• [Saved data entries]

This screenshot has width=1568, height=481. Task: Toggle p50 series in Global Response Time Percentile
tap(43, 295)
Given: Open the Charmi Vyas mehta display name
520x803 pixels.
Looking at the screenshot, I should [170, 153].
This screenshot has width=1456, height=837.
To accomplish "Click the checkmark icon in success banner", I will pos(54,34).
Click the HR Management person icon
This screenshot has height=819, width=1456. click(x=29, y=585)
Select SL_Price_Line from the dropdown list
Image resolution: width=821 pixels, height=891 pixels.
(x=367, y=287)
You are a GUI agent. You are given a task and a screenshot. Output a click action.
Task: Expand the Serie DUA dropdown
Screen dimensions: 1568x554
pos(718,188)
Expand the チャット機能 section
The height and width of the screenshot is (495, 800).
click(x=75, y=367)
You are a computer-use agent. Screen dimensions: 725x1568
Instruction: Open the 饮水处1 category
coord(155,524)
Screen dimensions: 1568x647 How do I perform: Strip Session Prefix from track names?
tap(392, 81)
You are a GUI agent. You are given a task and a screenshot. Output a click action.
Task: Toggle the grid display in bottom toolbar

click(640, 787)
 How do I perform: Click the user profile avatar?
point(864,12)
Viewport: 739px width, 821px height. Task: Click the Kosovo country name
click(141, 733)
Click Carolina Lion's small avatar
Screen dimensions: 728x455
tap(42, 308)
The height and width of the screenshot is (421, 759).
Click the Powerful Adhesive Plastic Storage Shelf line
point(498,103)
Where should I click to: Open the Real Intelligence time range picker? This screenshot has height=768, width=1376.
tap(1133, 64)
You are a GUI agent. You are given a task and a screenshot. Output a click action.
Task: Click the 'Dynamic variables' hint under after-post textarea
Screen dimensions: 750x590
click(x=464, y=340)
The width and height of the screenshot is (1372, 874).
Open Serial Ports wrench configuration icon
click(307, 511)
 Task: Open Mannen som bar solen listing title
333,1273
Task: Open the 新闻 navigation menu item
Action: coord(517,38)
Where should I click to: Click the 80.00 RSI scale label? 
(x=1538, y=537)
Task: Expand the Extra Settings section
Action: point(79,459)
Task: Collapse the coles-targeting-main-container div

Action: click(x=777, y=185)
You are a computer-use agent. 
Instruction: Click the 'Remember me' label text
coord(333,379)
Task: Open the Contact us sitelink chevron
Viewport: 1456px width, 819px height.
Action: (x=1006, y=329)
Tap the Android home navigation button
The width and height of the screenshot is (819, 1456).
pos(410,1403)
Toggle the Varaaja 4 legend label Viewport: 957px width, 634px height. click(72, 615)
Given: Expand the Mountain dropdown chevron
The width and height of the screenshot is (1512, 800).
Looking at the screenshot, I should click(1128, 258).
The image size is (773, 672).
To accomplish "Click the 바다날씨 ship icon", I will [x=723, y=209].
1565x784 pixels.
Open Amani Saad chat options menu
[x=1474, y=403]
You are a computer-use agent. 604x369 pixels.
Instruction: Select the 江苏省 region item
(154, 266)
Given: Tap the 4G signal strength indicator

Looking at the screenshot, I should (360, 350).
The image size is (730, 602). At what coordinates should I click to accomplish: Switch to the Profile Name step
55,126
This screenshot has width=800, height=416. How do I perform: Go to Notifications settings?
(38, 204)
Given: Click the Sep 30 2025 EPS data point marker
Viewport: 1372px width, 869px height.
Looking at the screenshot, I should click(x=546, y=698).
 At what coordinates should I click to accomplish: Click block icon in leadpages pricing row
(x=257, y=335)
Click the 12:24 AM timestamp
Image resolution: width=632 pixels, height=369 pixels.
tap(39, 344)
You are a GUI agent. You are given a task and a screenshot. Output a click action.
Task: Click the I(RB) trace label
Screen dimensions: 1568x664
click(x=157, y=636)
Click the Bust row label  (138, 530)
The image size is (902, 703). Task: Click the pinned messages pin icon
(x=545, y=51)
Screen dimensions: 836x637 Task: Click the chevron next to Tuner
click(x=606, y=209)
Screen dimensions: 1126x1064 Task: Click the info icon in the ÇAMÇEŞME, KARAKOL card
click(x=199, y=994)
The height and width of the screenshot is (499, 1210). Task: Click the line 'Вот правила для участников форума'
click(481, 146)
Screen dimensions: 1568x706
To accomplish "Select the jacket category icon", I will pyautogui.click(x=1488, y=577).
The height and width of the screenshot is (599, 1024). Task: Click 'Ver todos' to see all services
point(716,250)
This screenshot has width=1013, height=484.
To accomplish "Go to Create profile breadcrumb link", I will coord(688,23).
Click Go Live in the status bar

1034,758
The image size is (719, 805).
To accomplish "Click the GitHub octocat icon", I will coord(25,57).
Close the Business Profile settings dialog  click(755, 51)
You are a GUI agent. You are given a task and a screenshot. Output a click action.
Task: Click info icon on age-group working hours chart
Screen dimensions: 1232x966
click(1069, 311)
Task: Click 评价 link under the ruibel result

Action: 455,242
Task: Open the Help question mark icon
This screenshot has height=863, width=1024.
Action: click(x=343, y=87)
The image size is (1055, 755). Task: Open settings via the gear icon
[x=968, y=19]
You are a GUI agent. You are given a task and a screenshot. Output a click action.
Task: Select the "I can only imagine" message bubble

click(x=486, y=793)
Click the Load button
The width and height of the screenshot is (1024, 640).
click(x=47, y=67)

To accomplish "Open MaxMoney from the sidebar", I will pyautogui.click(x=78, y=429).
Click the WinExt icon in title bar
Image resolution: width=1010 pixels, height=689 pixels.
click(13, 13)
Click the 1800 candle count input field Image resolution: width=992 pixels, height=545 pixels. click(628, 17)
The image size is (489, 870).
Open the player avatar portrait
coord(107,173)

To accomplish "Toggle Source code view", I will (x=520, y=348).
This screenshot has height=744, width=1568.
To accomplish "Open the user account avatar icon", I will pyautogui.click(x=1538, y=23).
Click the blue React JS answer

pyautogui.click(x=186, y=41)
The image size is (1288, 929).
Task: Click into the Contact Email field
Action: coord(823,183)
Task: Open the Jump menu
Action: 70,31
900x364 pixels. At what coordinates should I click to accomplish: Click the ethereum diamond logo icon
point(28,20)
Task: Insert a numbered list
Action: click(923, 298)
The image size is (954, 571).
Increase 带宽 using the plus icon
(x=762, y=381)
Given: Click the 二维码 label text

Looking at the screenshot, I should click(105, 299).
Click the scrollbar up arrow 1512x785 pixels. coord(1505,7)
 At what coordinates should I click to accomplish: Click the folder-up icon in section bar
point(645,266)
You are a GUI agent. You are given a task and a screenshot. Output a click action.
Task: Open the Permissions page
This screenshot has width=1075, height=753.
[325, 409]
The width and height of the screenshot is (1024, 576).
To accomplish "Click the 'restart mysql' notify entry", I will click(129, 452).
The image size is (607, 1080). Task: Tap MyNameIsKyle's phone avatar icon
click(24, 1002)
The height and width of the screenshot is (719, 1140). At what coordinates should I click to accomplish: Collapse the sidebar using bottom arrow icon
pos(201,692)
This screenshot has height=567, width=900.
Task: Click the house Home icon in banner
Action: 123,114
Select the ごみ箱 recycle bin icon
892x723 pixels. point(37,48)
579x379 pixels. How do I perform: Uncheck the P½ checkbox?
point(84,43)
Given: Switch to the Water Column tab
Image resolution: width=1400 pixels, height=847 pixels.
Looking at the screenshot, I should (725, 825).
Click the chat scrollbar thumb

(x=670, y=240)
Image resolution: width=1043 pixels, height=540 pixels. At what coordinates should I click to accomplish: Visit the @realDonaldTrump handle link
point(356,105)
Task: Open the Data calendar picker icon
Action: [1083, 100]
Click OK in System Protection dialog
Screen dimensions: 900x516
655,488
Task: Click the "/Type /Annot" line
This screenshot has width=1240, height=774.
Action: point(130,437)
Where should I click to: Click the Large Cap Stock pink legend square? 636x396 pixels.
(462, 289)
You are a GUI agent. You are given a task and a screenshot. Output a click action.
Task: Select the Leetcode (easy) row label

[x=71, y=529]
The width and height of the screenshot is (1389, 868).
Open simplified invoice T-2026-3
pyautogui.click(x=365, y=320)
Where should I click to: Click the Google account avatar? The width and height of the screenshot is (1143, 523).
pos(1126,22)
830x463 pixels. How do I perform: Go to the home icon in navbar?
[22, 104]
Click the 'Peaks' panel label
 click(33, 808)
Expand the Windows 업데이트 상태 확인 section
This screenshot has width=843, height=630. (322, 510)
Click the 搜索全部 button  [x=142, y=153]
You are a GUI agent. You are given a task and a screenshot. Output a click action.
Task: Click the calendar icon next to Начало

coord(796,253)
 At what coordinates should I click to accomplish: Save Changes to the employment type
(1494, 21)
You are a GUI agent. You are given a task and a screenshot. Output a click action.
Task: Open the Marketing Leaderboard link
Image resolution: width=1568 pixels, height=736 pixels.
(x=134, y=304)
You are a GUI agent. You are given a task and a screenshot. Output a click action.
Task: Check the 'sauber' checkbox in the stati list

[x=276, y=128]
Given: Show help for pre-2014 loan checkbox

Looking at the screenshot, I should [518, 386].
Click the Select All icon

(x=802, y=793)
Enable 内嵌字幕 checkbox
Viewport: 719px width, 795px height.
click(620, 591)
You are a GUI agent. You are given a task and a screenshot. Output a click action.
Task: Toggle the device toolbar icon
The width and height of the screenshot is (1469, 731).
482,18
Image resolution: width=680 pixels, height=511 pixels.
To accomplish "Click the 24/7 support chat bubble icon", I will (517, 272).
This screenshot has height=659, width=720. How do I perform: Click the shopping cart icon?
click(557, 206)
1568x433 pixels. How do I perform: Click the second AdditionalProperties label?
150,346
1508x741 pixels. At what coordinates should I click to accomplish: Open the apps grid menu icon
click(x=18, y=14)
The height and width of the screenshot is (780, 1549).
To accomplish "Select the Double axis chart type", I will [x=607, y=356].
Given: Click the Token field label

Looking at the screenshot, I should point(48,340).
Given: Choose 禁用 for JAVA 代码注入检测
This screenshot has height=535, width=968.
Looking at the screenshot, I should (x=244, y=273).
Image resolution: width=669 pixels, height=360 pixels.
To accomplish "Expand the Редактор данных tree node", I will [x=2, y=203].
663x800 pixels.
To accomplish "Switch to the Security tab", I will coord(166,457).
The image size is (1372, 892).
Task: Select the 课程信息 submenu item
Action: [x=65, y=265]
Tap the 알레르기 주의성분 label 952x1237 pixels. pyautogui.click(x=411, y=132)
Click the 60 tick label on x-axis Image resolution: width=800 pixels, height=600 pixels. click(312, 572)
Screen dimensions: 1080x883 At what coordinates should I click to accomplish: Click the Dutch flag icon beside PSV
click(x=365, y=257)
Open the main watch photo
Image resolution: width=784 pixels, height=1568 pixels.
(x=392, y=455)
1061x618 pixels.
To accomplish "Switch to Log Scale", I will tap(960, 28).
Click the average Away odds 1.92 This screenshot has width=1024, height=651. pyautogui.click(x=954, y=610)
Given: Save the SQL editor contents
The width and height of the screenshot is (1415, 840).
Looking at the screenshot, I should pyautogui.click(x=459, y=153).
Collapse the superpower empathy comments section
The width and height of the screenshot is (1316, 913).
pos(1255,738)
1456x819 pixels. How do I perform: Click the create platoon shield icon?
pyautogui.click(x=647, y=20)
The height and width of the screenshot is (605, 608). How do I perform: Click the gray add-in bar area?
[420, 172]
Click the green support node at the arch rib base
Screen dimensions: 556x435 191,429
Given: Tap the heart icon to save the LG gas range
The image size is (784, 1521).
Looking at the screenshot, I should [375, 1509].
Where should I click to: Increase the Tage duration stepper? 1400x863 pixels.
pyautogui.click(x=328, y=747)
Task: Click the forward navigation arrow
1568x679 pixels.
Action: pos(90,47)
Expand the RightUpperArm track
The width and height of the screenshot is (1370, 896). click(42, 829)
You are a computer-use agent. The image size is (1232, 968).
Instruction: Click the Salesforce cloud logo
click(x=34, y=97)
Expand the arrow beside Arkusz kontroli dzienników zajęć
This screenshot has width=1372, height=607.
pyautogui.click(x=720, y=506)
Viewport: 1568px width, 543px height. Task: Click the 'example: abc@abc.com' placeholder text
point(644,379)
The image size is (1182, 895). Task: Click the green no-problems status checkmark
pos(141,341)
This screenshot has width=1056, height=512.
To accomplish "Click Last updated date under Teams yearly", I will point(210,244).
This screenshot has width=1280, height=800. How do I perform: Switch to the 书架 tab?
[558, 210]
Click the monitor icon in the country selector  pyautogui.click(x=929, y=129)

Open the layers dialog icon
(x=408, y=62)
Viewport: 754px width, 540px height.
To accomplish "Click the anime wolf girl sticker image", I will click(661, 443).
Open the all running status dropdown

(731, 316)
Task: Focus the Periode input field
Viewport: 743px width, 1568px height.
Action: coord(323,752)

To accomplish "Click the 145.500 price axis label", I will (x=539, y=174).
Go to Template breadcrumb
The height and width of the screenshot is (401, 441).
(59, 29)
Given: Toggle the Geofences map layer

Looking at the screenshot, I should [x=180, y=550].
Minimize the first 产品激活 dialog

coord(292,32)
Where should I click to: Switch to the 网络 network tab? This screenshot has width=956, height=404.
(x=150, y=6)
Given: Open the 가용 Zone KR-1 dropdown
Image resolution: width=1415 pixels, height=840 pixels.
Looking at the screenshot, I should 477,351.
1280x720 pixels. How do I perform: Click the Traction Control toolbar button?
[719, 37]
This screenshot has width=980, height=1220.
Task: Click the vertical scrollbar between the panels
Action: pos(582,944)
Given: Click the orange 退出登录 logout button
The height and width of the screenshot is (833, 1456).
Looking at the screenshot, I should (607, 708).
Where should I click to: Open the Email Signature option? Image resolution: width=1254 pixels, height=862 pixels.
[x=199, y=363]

• [Work to do] Copy out the part of the records that runs from the very first line through the line containing "I will pos(54,34).", both ends included, reproducing each line unchanged.

• [Solution for this task]
This screenshot has width=1568, height=481. Task: Toggle p50 series in Global Response Time Percentile
tap(43, 295)
Given: Open the Charmi Vyas mehta display name
520x803 pixels.
Looking at the screenshot, I should [170, 153].
This screenshot has width=1456, height=837.
To accomplish "Click the checkmark icon in success banner", I will pos(54,34).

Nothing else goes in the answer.